I wrote a C++ server/client pair using C++11, boost::asio and HDF5. The server was running fine for a some time (2 days), and then it stopped with code 137. Since I executed the server with an infinite loop, it was restarted.

Unfortunately, my error logs don't provide sufficient information to understand the problem. So I've been trying to understand what this code means. It seems there's consensus that this means it's an error of 128+9, with 9 meaning that the program was killed with kill -9. Now I'm not sure at all why this happened. I need help to find out.

By reading further, I found out that it could have been killed by the system because it exceeded a certain allowed execution time, and thus the system killed it. Now this is not so unlikely, since my linux server is provided by my university, so they could be applying some kind of security to do this. I read about something called timeout in linux. My first question is: How can I know if this is the cause of the problem?

My second question is: what should I check also to understand this problem? What would you do? Please advise.

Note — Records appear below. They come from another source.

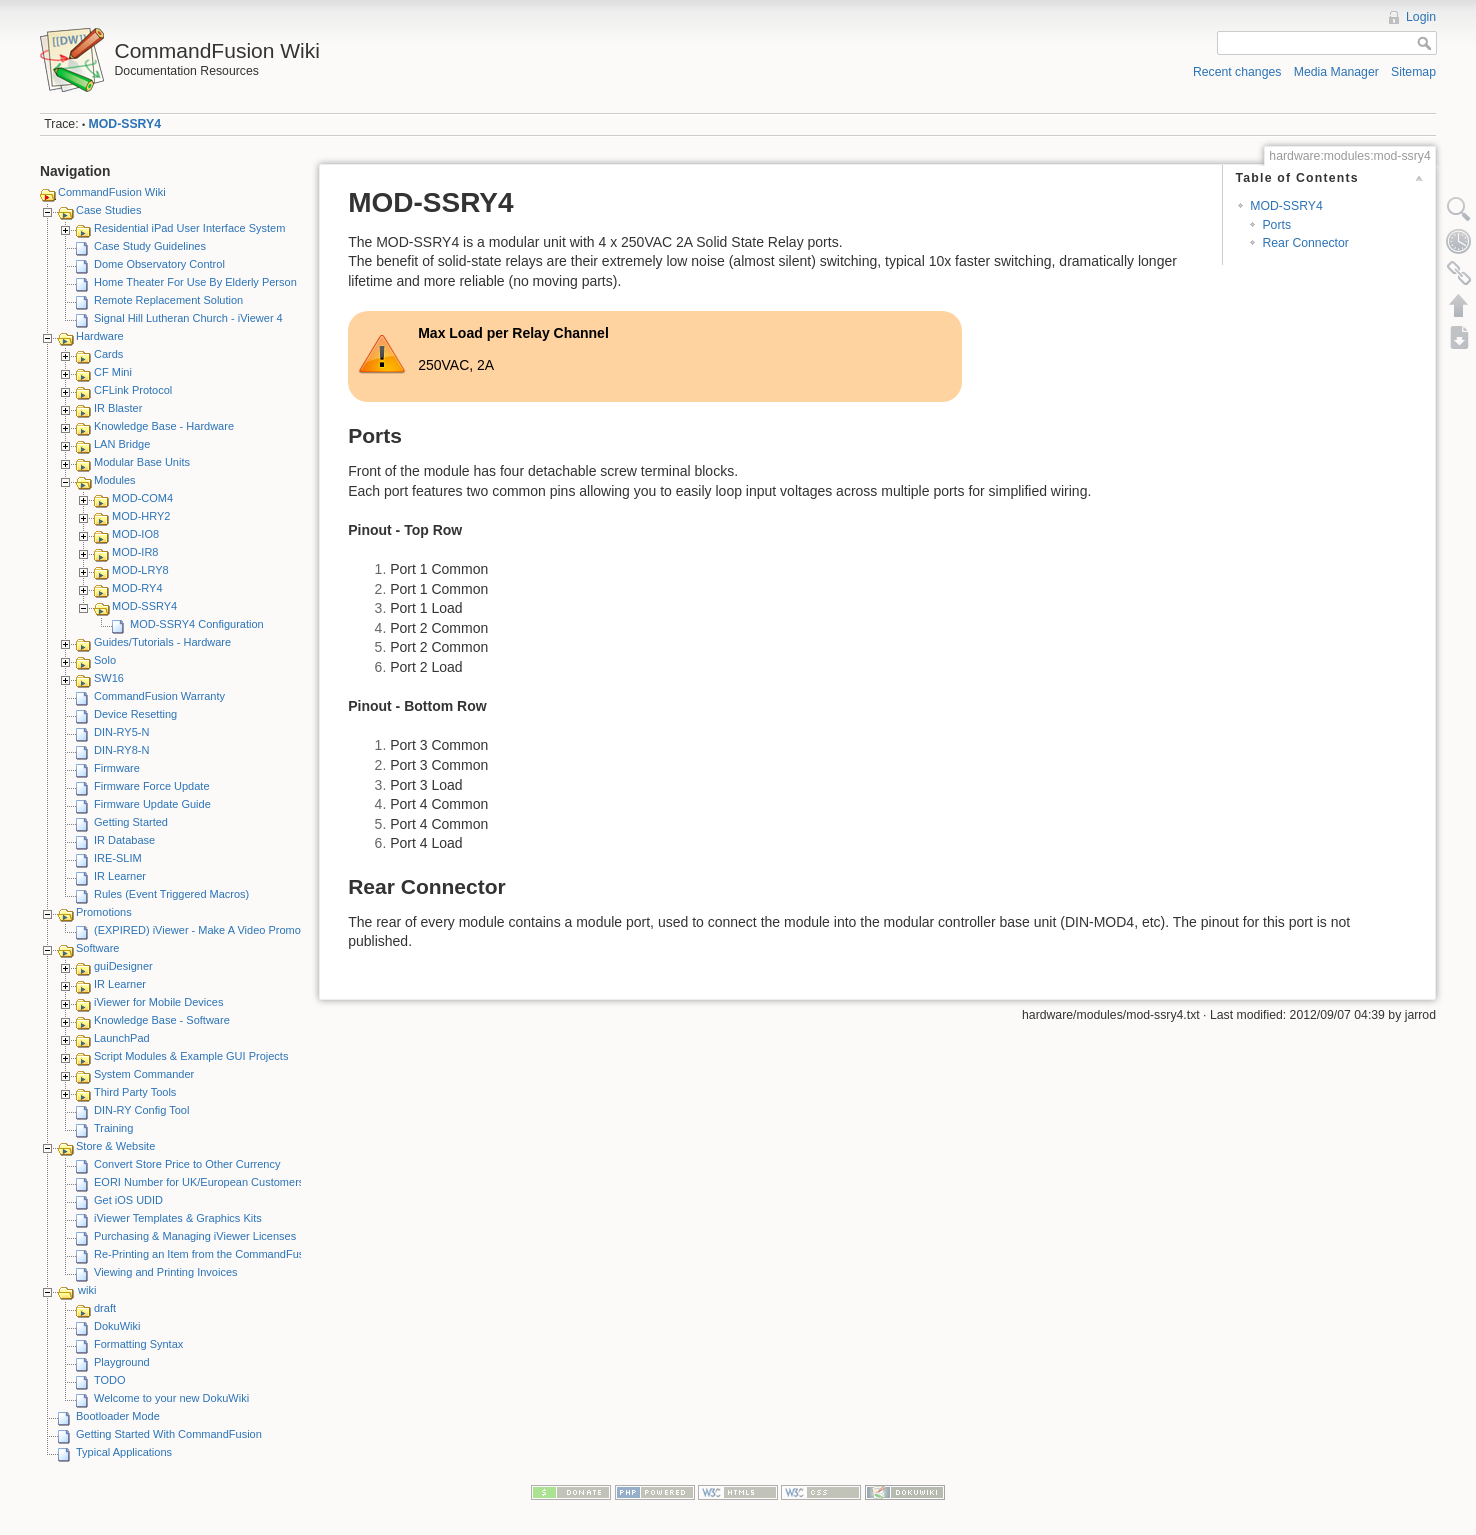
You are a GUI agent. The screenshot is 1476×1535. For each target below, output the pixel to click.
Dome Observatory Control (159, 264)
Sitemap (1413, 72)
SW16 (109, 678)
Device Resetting (135, 714)
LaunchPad (122, 1038)
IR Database (124, 840)
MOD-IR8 (135, 552)
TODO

If you require any additional information, please ask.

Thanks.

The Quantum Physicist
  • 24,987
  • 19
  • 103
  • 189
  • The exit status is *eight* bits, so it can be 0 to 255 (inclusive). What 137 means could be anything. My guess it's either HDF5 or some other external library (except Boost, which usually throws exceptions instead) that call `exit` on certain error conditions. – Some programmer dude Jul 27 '15 at 17:56
  • Also see http://stackoverflow.com/questions/11801783/resolving-java-result-137, it seems similar. – sashoalm Oct 21 '15 at 11:24
  • https://stackoverflow.com/questions/1041182/why-does-my-perl-script-exit-with-137 – Ciro Santilli OurBigBook.com Jun 08 '17 at 14:08
  • Possible duplicate of [Why does my Perl script exit with 137?](https://stackoverflow.com/questions/1041182/why-does-my-perl-script-exit-with-137) – kenorb Apr 03 '19 at 16:48

1 Answers1

10

Sounds like you have blown through memory limits and your linux memory manager sent SIGKILL to your process. In that case you should check /var/log/messages file to see if there is anything about it. That's the first thing I would do. Check with your sysadmin if you don't have permissions.

shargors
  • 2,147
  • 1
  • 15
  • 21